___ Records for the task
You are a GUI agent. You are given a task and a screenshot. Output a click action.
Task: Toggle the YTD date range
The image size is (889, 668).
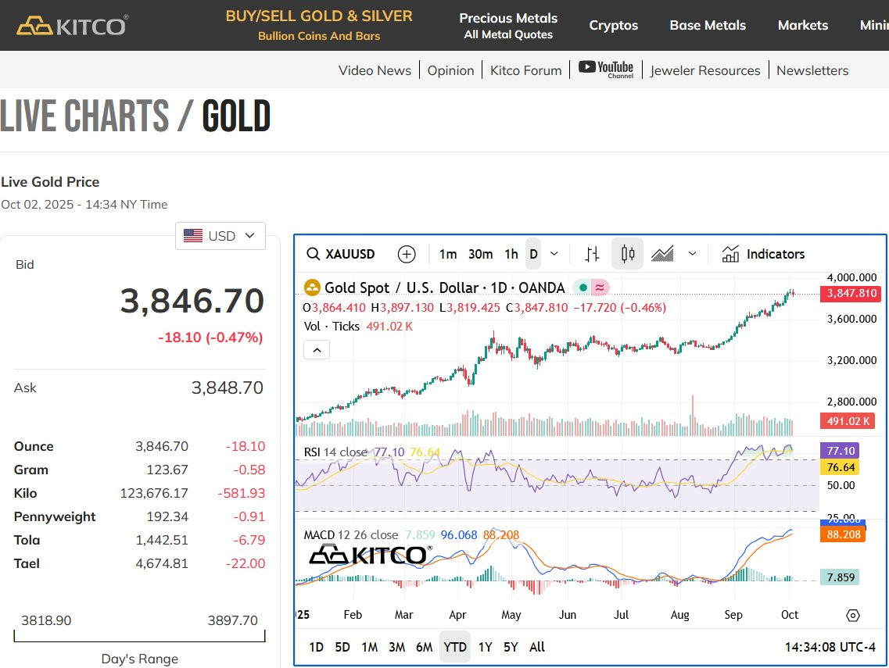(455, 647)
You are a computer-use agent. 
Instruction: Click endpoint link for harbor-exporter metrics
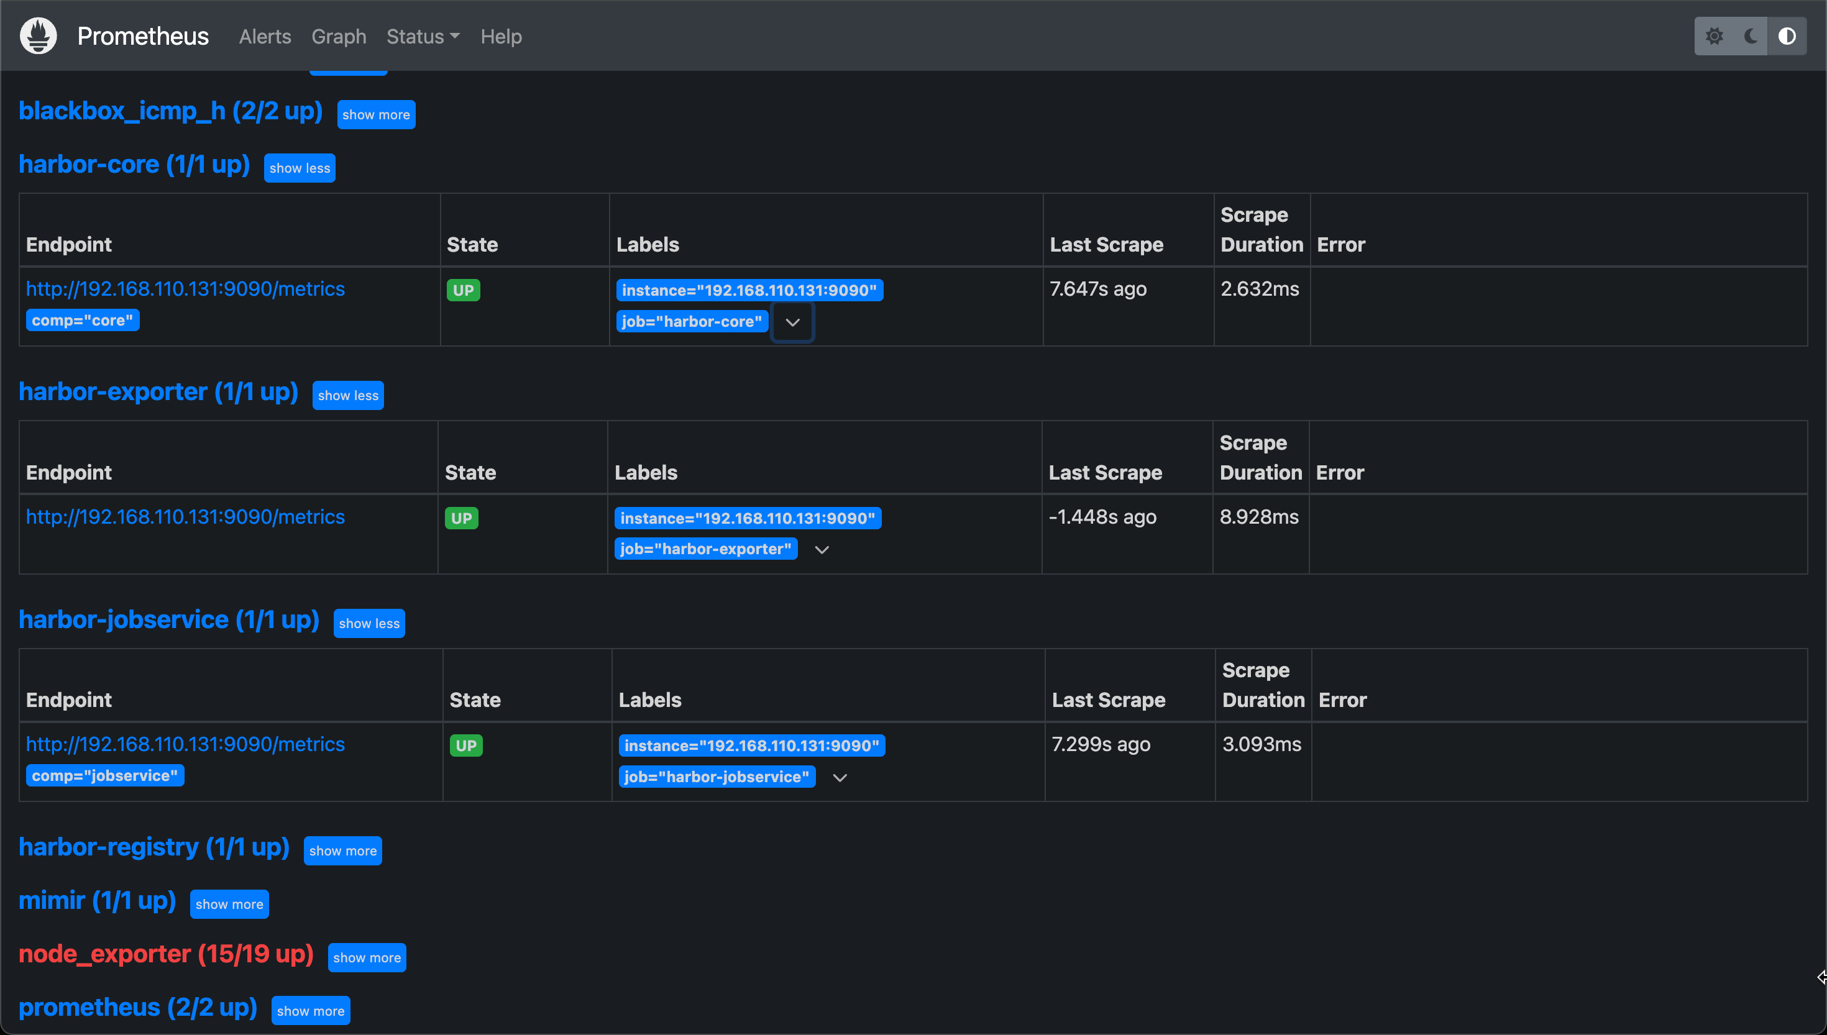(186, 517)
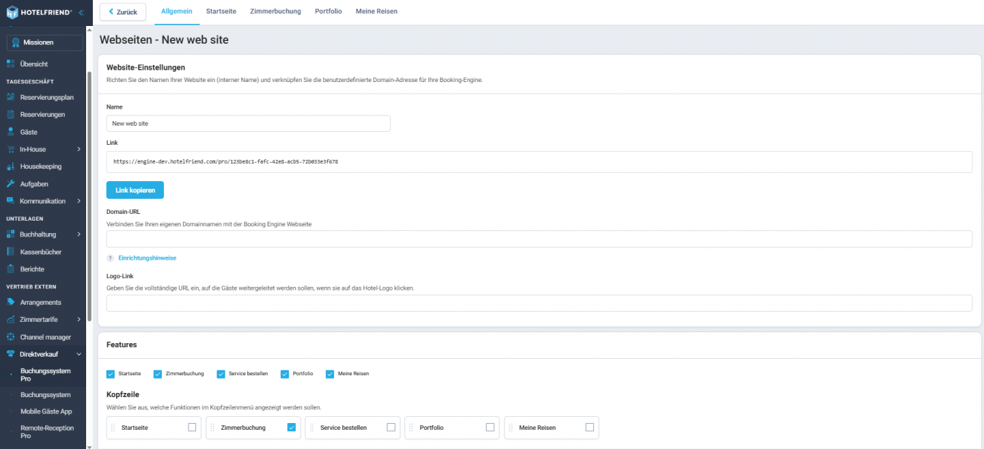The image size is (984, 449).
Task: Click the Aufgaben wrench icon
Action: 12,183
______
▶ [How to complete this task]
Omit the images; transcribe the listing verbatim.

▶ [Response]
You are a GUI agent. You are given a task and a screenshot. Output a click action.
Task: Toggle the YTD date range
The image size is (889, 668).
(455, 647)
You are a computer-use agent. 
Instruction: Click endpoint link for harbor-exporter metrics
(186, 517)
The image size is (984, 449).
Task: Click the Aufgaben wrench icon
Action: 12,183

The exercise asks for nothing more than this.